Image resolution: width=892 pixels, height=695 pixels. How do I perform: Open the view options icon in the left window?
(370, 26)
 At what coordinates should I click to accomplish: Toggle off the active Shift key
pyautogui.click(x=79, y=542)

###

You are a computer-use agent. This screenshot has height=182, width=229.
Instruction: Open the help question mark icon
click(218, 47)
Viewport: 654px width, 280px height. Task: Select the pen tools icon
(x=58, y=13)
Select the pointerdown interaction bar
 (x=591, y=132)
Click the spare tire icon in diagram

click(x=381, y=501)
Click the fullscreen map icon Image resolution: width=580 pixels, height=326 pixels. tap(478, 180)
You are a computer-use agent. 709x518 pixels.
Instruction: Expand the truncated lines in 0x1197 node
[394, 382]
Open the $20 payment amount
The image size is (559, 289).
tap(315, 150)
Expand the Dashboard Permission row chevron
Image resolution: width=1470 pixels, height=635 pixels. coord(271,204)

###

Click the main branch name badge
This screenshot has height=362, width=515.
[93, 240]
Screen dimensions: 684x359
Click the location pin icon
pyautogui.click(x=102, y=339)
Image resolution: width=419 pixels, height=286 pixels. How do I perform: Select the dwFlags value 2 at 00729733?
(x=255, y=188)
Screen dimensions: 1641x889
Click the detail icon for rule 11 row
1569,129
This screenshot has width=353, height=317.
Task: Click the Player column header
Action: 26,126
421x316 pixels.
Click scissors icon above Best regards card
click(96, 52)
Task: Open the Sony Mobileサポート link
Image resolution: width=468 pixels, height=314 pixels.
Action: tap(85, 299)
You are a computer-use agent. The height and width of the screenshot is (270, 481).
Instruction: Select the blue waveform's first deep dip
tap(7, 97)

###

* Work instructions: Report all lines of the material that contain the word "agent".

* Task answer:
You are a computer-use agent. This screenshot has height=182, width=229.
You are a computer-use agent. 709x518 pixels.
You are a computer-use agent. The height and width of the screenshot is (270, 481).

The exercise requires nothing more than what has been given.